Ludwik Fleck war Mediziner. Er hat zwar einen Impfstoff gegen Fleckfieber entwickelt, aber das Fleckfieber ist nicht nach ihm benannt, wie man manchmal hört, sondern nach den fleckenartigen Hautausschlägen bei den Erkrankten. In seinem berühmten Buch über die Entstehung wissenschaftlicher Tatsachen entwickelt er am Beispiel medizinischer Erkenntnisgewinnung ein Konzept der Wissenschaft als sozialem Prozess, bei dem „Denkstile“ und „Denkkollektive“ eine wichtige Rolle spielen, in gewisser Weise ähnlich wie die „Paradigmen“ bei Thomas Kuhn. Vielleicht liegt es daran, dass Fleck mit medizinischen Beispielen arbeitet und nicht auf die Physik rekurriert, dass er für die Alternativmedizin jetzt entdeckt wurde. Vielleicht liegt es auch daran, dass er schon im Buchtitel auf die historische Genese „wissenschaftlicher Tatsachen“ hinweist. Denn dieser Aspekt scheint im Mittelpunkt des alternativmedizinischen Interesses zu stehen: Man bemüht Fleck , um die Wahrheits- und Prüfungsansprüche der normalen Wissenschaft infrage zu stellen.
Aber Ludwik Fleck sieht „wissenschaftliche Tatsachen“ nicht als Erfindung. Er hebt in seiner Rekonstruktion der Herausbildung wissenschaftlicher Tatsachen sehr wohl die Gewinnung und Interpretation empirischer Daten hervor.
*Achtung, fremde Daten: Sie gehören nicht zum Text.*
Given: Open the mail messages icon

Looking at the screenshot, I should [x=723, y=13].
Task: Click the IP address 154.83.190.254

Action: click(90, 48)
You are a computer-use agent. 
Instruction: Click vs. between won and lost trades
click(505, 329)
Im „Denkkollektiv“ einigen sich Wissenschaftler nicht frei von aller Realität auf einen beliebigen Konsens, der dann als wissenschaftliche Tatsache verkauft wird, sondern sie prüfen mit den ihnen historisch jeweils verfügbaren Möglichkeiten, wie etwas zu erklären und zu beschreiben ist. Was sonst. Der „wissenschaftliche Konsens“ ist nichts, was sich alternativmedizinisch einfach zur Seite schieben lässt, weil man mit gleichem Recht jede andere Meinung dagegen stellen kann. Es geht, siehe oben, in der Wissenschaft immer darum, Aussagen, die gut begründet sind, von Aussagen zu trennen, die gute Gründe gegen sich haben.